Entrepreneurs are often told to look for a gap in the market in which to innovate.
For native Queensland startup GreaseBoss, the proverbial gap was a chasm.
While GreaseBoss co-founder Steve Barnett was on-site at a Queensland copper mine, he witnessed the collapse of a conveyer tail pulley that failed due to lack of greasing.
Nobody died that day, but they could have.
Mr Barnett presented the issue to UQ Engineering, Architecture and IT alumni Tim Hall and Peter Condoleon, and GreaseBoss was born.
In 2019, Tim Hall completed one of UQ Ventures entrepreneurship courses, Idea Hub, known now as Curiosity, where students and alumni gain the skills and mindset to innovate like an entrepreneur.
What is GreaseBoss?
Like a head mounted on a garden hose, the GreaseBoss module is fitted to grease guns to control flow volume and ensure perfect application every time. The in-built flow meter, scanning head and track and trace technology guarantee workers operating the gun complete greasing tasks to compliance, and maintenance is logged in the GreaseBoss cloud database.
It is a simple solution to a pervasive industry problem that costs around $50 billion dollars per year, which GreaseBoss co-founder and CEO Steve Barnett says the industry has grappled with for many years.
“It is not a surprise that heavy machinery sometimes fails ... the vast majority of unplanned downtime is due to humans not correctly maintaining the equipment 100 per cent of the time,” said Mr Barnett.
“These enormous, expensive and vital pieces of equipment are brought down not by a giant iceberg like the titanic, but by a thousand smaller mistakes compounding over time into a big issue.”
The young startup has already attracted the attention of several prominent investors and partners, including Brent Watts’s 77 Partners, Trent Bagnall’s The Melt, and competitive Silicon Valley startup launcher, Y Combinator.
Y Combinator and Beyond
The three-month Y Combinator program took GreaseBoss from pitch to demo and ushered them into the ranks of other Y Combinator alumni: Airbnb, Twitch, Doordash, Dropbox, Instacart.
GreaseBoss was the only Australian startup selected by Y Combinator. The program gave them an entry point into the US market and the chance to accelerate their seed funding round.
GreaseBoss has since raised over $1 million dollars in funding in the United States; Queensland government’s Advance Queensland Ignite Ideas Fund awarded the startup with a $100,000 grant to launch GreaseBoss across Australia.
Y Combinator taught the GreaseBoss team many valuable lessons. One of co-founder Tim Hall’s biggest takeaways was to sell, sell, sell.
“If your customer is not willing to pay you or commit to paying you for what you are building, you are probably not building the right thing.”
“Feedback from industry is so critical and it's important to get it as early as possible. It’s far too easy to sit in the office and hypothesise about the needs and wants of industry and get carried away building features that are not really needed.”

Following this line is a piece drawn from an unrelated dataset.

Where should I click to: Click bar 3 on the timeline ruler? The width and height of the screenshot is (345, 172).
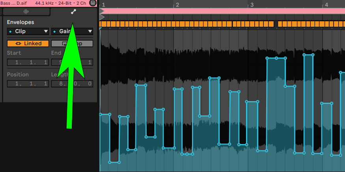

GreaseBoss recently entered a three-month development phase for their Gen 1.4 product to improve user experience, reliability, manufacturability and general aesthetics.
Bringing Innovation Back Home
Though founded to help solve a global problem, GreaseBoss is very much an Australian company with its roots in local industry.
“The team at GreaseBoss are extremely proud to be a part of the movement to boost innovation in Queensland and to bring manufacturing back to Australia,” said co-founder, Mr Hall.
Hall credits UQ with contributing to GreaseBoss’s success.
“UQ has definitely contributed through the high-quality education of technical co-founder Peter and myself.
I’ve noticed other engineers from different universities really don’t get the same level of education I received.”
For anyone looking to follow in the footsteps of the GreaseBoss team, Hall has some advice.
“… find some good mentors with experience in your field and don’t just “chat” with them. Come to them with your biggest problems to discuss potential solutions. Next meeting, aim to come back and tell them how you fixed that issue and what your next biggest problem is.”
With their seed funding rounds set to close at the end of April, 2021, the next 12 months will be critical to the company’s long-term prospects. But with several prominent investors and industry backers in their corner, the future looks bright for the Queensland startup.